The Psychiatric Gaze Unit
Takeaways
- Appreciate the negative impact of power imbalances and distance in the mental health system between those who provide and those who use services
- Understand the damage that can be done in the practitioner-patient relationship when patients are understood through their diagnoses rather than their skills and life experience
- Recognize the potential of an egalitarian patient-practitioner relationship
Component
The component for this unit is a sculpture created by two community experts to depict how they see the patient situated in the practice of psychiatry. An additional component is an artists’ statement written by the two community experts who made the sculpture.
Evaluating the Components
Learning Lens
All of our community partners described oppressive experiences accessing mental health services.
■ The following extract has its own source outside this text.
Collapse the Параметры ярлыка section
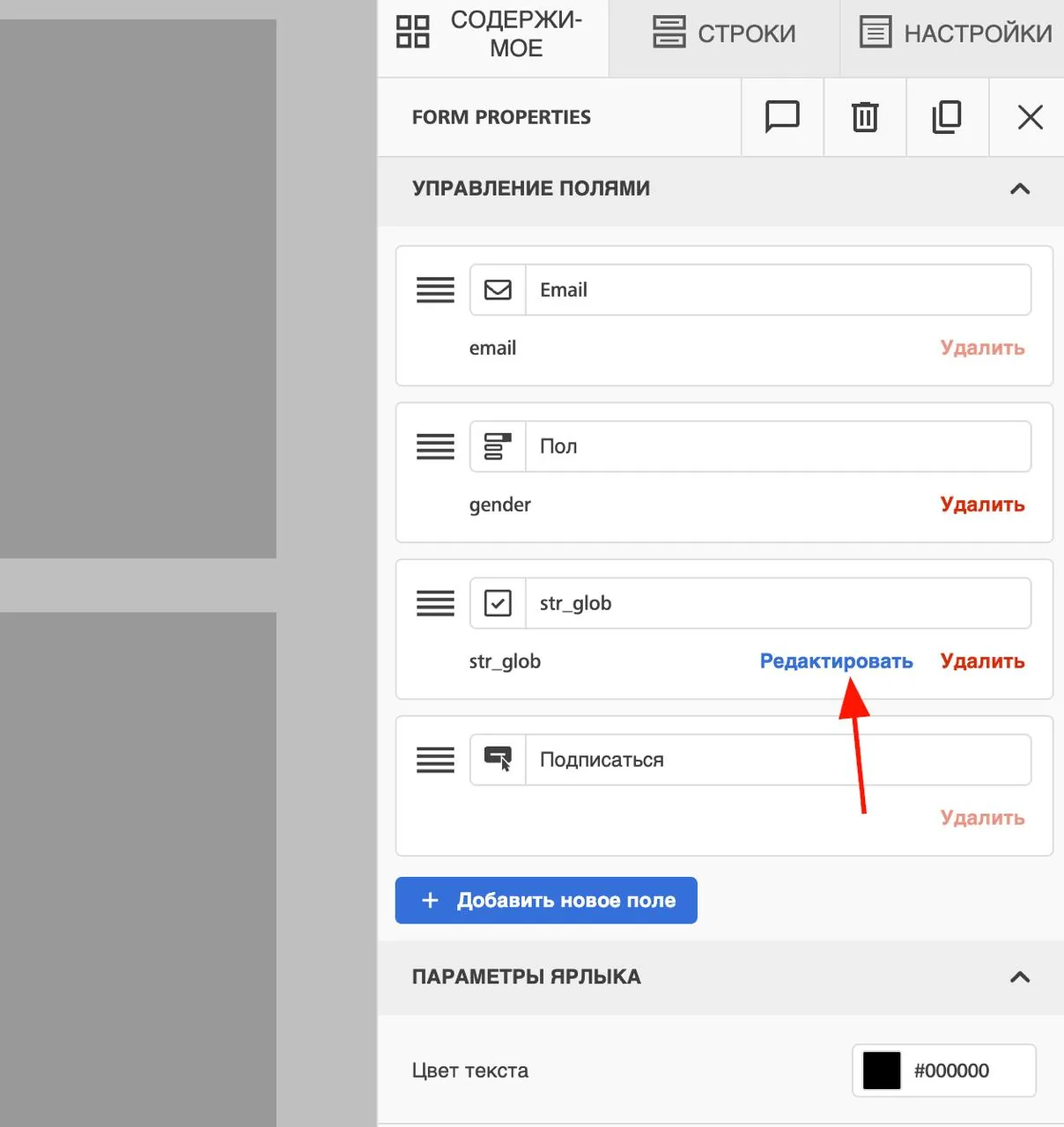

Creator Alistair Scott-Turner, is a psychiatric patient with a host of diagnoses ranging from “angst” to schizo-affective disorder and many, many things between. Co-creator Dana Allan has a long-standing eating disorder with body dysmorphia, anxiety and depression. In her words “Just your basic crazy anorexic.” As community experts on our project, they wanted to make a sculpture that expressed their belief that mental health professionals could not see the whole people that live behind (and in spite of) the diagnostic labels that are placed on them. This makes their sculpture activist art or an art intervention, in reference to art that is placed outside the art world to raise awareness and try to change existing conditions.
Allan and Scott-Turner’s sculpture puts the viewer in the place of a person treated poorly in mental health institutions and says, this could be you. The accompanying artists’ statement explains the ideas behind the sculpture’s creation. Instructors can use these components to explore possible avenues toward egalitarian patient-practitioner relationships.